Here is a quick look at one such proposal from Oxford University’s, Smith School of Enterprise and the Environment.
“Getting the world to net zero emissions and achieving sustainable development”
Their four quadrant chart, i.e., Figure 1, defines their strategy.
Figure 1 is from their published report:
Will COVID-19 fiscal recovery packages accelerate or retard progress on climate change?
In other words: All decisions are based on whether they help to cut CO2 emissions.
Figure 1 prioritizes investments that are the best and worst for recovering from COVID-19. Note that E, Air Line Bailouts, is the worst possible.
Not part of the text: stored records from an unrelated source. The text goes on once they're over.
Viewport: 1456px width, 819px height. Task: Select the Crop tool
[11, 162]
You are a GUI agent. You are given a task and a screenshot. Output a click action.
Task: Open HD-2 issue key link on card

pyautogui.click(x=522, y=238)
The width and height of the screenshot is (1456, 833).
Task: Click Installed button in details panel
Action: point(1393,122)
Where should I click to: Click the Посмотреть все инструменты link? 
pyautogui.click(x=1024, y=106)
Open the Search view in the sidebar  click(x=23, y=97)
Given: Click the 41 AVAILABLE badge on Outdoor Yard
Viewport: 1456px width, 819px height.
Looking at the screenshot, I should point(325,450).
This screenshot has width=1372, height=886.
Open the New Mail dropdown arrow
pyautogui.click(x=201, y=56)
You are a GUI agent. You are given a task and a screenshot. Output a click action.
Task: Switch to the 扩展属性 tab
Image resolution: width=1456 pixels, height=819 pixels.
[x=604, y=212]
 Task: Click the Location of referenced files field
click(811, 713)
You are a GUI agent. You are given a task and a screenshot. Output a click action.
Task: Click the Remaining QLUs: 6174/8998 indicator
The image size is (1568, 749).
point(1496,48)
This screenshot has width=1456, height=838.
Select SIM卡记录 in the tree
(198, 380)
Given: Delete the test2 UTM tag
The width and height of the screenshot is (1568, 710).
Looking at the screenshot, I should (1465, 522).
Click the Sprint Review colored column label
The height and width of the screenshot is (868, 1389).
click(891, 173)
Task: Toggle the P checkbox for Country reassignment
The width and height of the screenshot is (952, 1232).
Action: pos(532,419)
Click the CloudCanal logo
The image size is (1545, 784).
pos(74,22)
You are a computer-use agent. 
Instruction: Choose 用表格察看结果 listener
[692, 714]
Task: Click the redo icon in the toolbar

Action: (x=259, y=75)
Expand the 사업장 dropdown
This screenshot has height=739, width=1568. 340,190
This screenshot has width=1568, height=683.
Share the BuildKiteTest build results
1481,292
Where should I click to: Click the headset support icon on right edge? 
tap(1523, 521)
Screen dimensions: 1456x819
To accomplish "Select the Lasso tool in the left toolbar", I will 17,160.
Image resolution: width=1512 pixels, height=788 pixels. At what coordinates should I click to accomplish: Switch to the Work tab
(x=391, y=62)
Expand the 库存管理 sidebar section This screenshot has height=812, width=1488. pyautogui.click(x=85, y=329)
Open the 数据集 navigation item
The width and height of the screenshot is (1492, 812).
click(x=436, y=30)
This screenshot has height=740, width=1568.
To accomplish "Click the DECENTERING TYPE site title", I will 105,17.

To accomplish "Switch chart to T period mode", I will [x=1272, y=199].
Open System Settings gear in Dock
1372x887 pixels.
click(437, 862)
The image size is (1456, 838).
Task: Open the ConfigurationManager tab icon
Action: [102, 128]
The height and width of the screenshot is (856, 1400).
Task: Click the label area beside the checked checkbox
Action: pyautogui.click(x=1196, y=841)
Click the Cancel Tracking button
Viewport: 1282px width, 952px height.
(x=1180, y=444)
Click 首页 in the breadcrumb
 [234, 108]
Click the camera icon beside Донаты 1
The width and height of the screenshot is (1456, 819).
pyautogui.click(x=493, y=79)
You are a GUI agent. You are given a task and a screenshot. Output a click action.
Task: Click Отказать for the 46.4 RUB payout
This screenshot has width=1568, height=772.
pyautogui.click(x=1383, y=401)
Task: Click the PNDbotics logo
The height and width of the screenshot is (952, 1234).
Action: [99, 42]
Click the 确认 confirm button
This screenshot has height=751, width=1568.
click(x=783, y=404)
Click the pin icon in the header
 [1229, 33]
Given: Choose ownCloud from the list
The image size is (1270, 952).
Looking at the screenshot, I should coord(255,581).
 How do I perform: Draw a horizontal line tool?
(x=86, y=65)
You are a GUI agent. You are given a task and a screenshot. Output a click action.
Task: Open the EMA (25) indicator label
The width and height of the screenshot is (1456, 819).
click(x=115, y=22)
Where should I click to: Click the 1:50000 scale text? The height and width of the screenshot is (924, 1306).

Investments in the upper right quadrant of Figure 1 are the best.
- Y: Clean R&D spending
- T: Clean Energy Infrastructure Investment (Renewables, storage, etc.)
- S: Connectivity Infrastructure Investment
Next best are those in the upper left quadrant.
- U: Building Energy Efficiency Upgrades (Insulation)
- V: Green space and natural infrastructure Investment (Ecosystem resilience and restoration of carbon rich habitats and climate friendly agriculture.)
Among the worst, in the lower left quadrant, are those that would support businesses and business development because these investments, while they would increase jobs and GDP, would also result in greenhouse gas (GHG) emissions. This can be described as to heck with business development and jobs, so we can reduce greenhouse gas emissions.
The worst investments, according to this matrix, include:
- E: Airline Bailouts
- I: Business tax deferrals
- C: Liquidity support for large corporations (To prevent bankruptcies)
- H: Income tax cuts
Noteworthy is the desire to limit investment in aviation, and rely on less business travel with work from home and technologies such as ZOOM.
Working from home is possible for some service businesses, but not manufacturing. And, other than software related industries, it’s manufacturing that creates wealth.
While, extraction industries provide the materials and energy for manufacturing.
Referring to proposal C: Large corporations provide jobs for thousands of people. Denying corporations liquidity is an effective way to destroy jobs.
Two specific other proposals are worth examining.
- Investing in renewables merely exacerbates the over supply of electricity, since there already is a surplus of power generation power plants.
- In fact, it would force the retirement of power plants that generate the least expensive and most reliable electricity.
- Retrofits are supposed to achieve improved efficiencies in the use of electricity, and heating and cooling.
- The best way to improve the use of electricity is to replace incandescent bulbs with LEDs. This is worth doing, but a very large percentage of this type of improvement has already occurred because the free market system automatically resulted in LEDs replacing incandescent lighting.
- Replacing appliances, such as dishwashers, and driers, when it takes years to recover the investment through improved efficiencies is a waste of money.
- Adding insulation is usually low-cost and beneficial, except the manufacture of fiberglass insulation releases CO2.
- Replacing windows with e-rated ones is also a waste of money. Here’s what DOE’s Pacific Northwest National Laboratory (PNNL) said about triple pane windows it has used in its studies.“It would take 23 to 55 years to save enough on a utility bill to cover the higher cost of the windows, based on national electricity costs.”
- These proposals to cut GHG emissions are really job killers that hurt people.
- They reduce economic growth by wasting money on, what are inherently, uneconomic investments.
- And, with unreliable renewables, they increase the risk of dangerous blackouts.